Monday, October 12, 2009

More voodoo psychometrics in Atkins MR death penalty cases? This time adaptive behavior

Voodoo psychometrics strikes again!

A few days ago I made a post (and a subsequent brief FYI follow-up post)  regarding a number of theoretical and psychometric issues that surfaced in the Maldonado (2009) Atkins MR death penalty court decision (click here and here).  It was my opinion that a number of questionable arguments and decisions had been made re: the entirety of the psychometric intelligence test data available in the Maldonado (2009) decision. I won't repeat them here.

Probably my biggest criticism was the use of a non-empirical, unvalidated n=1 psychologist clinical procedure to upwardly adjust IQ scores based on educational and cultural background variables.  Today I learned  that similar "social-cultural" upward adjustment of adaptive behavior scale scores, which are the foundation of the second prong of the determination of mental retardation (or not) in Atkins cases, has also occurred in a number of Atkins cases.  This time I was able to locate an article by Denkowski and Denkowski (2008) that outlined the logic and reasoning for the recommended "systematic" procedure.  I read it in psychometric disbelief!

There is no reason for me to outline my psychometric criticisms, as a number of authors replied with most of the arguments I would have made.  These response, in the same journal, are by Widaman & Siperstein (2009) and Olley (2009) (click here for post re: AB-related chapter by Olley &Cox, 2008). Denkowski and Denkowski (2009) then reply.
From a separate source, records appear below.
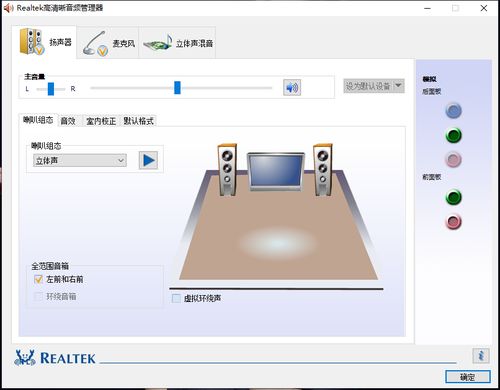Click the blue rear panel audio jack
Viewport: 500px width, 390px height.
(453, 111)
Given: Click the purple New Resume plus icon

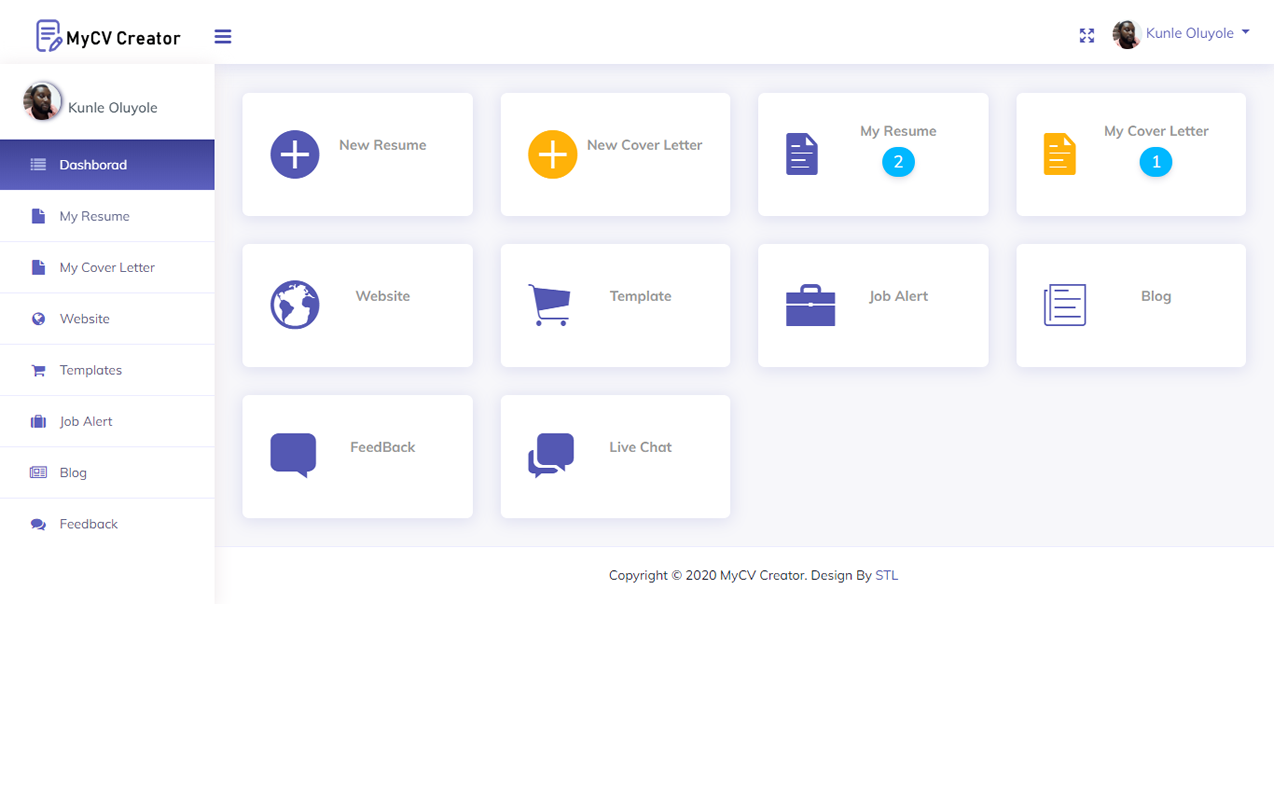Looking at the screenshot, I should [x=295, y=155].
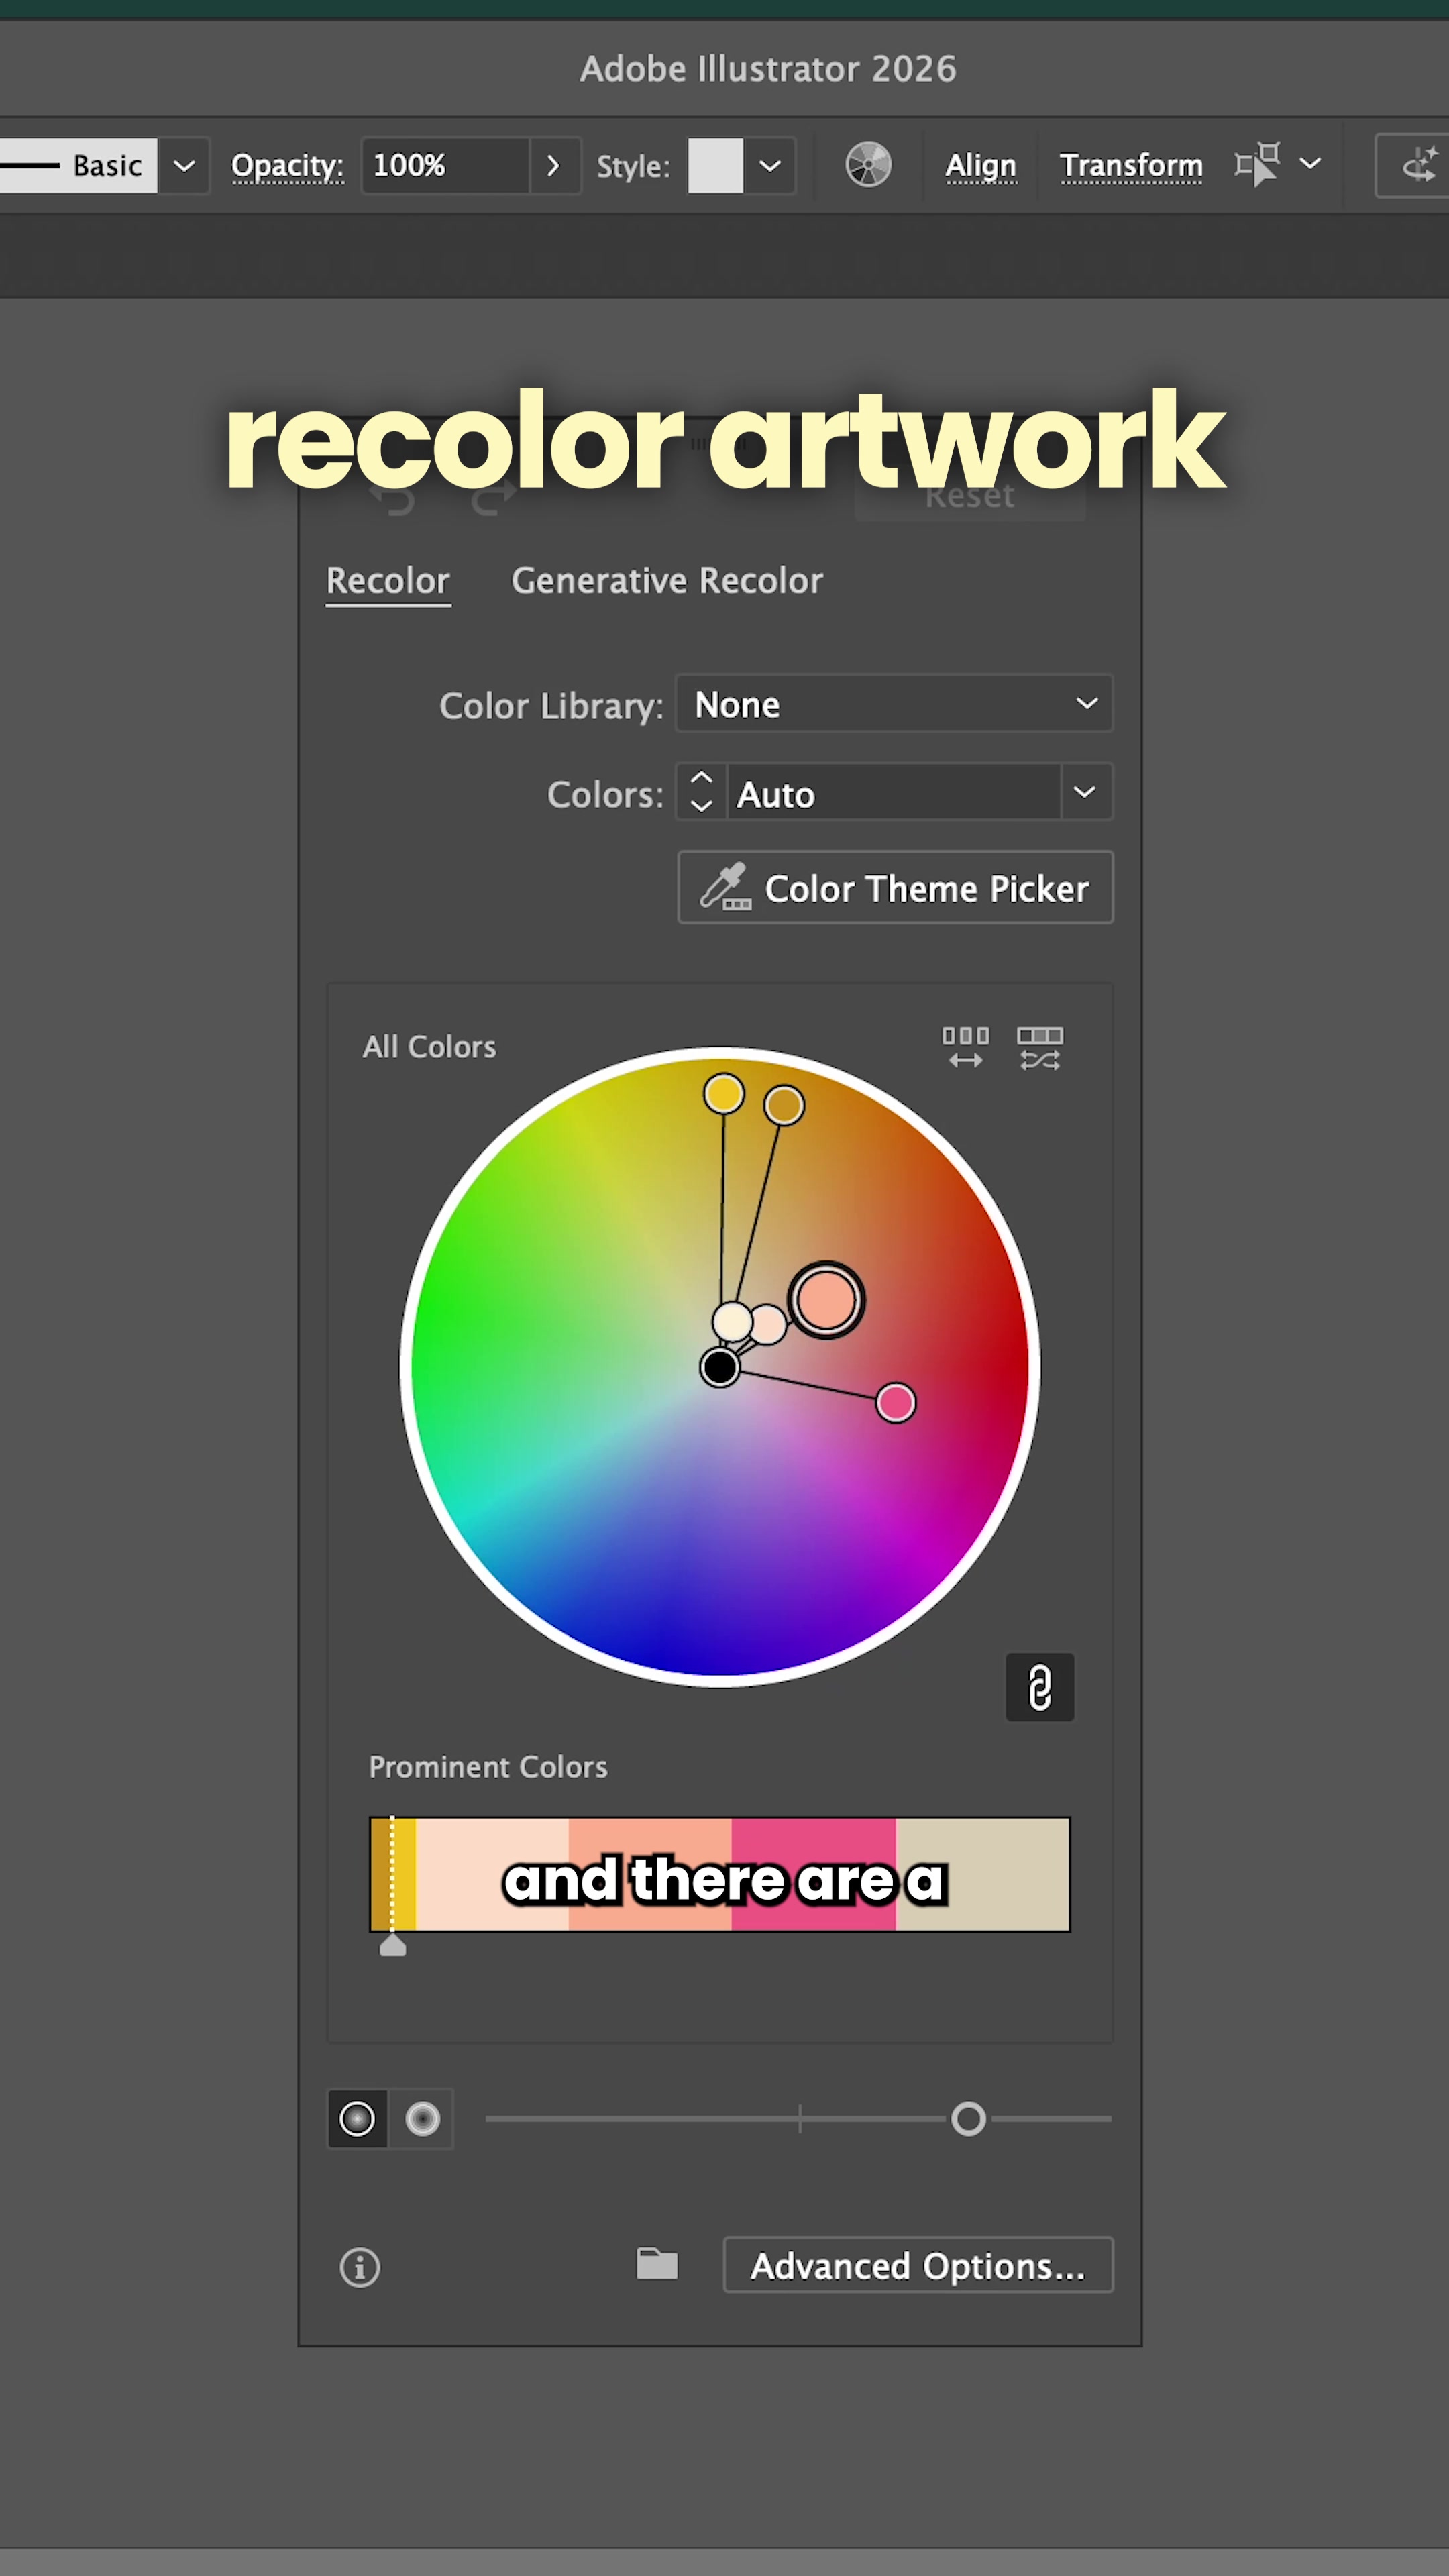This screenshot has height=2576, width=1449.
Task: Select the show saturation and hue wheel toggle
Action: point(357,2118)
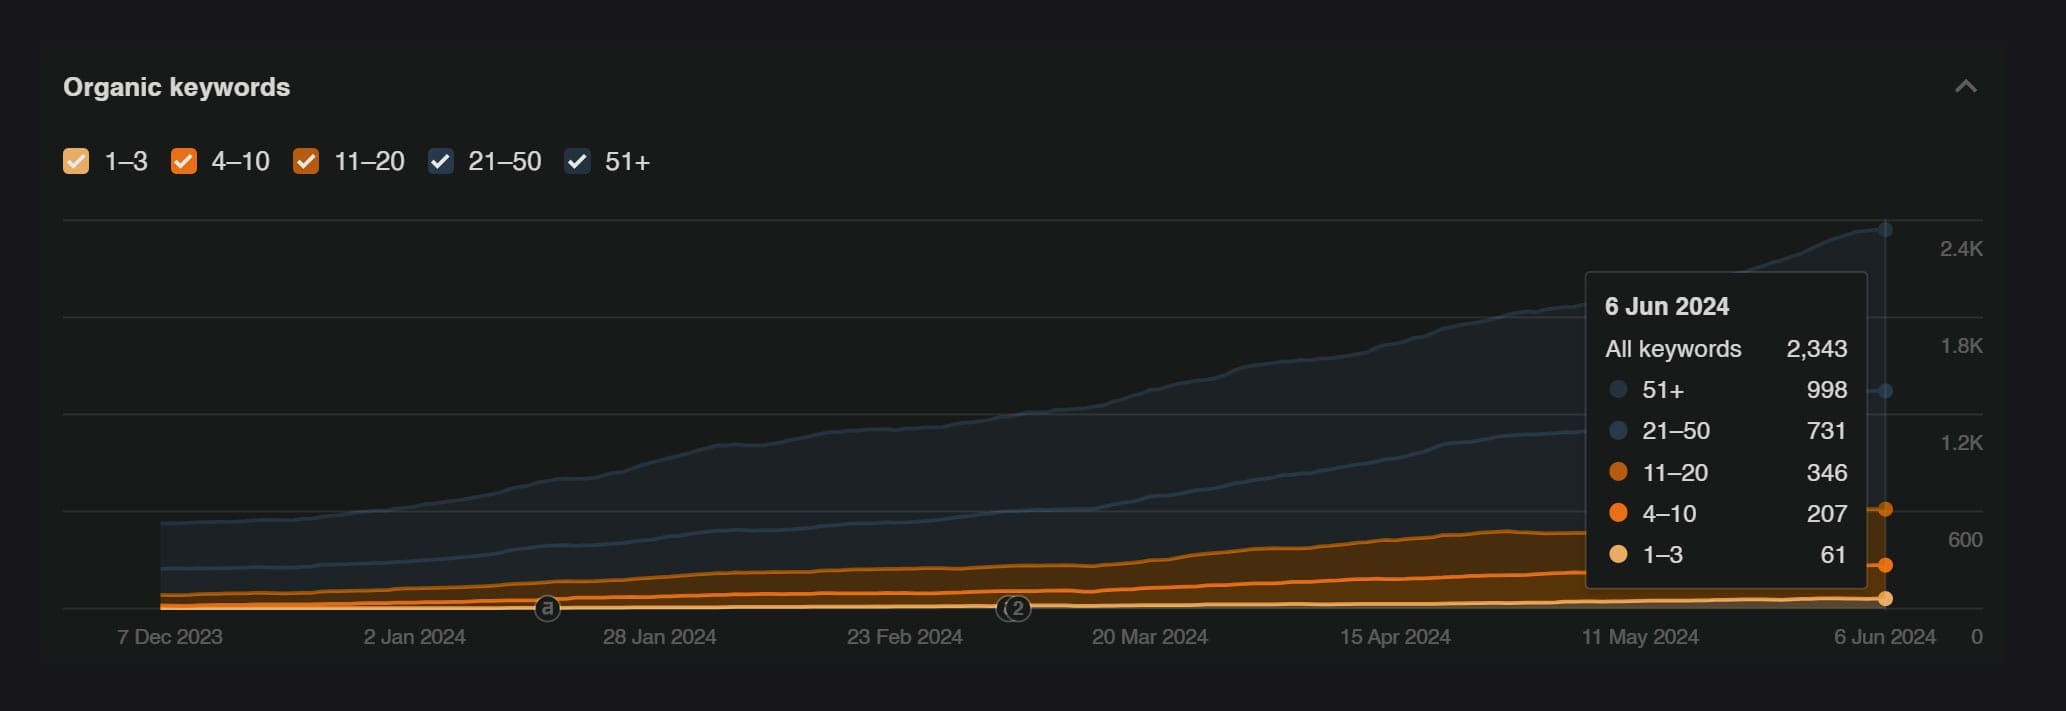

As an applied psychometrician, I concur with most of the reactions and arguements of Widaman, Siperstein and Olley.  There is simply insufficent scientifc and psychometric grounds for the upward adjustment of AB scores as outlined.  Yes, psychologists are trained to use clinical adjustment when interpreting test scores, and I so invoked such judgement when conducting countless intellectual assessments during my years as a practicing school psychologist, but clinical judgement is not the same as the development of special score adjustments of nationally standardized psychological instruments based primarily on logic and reason.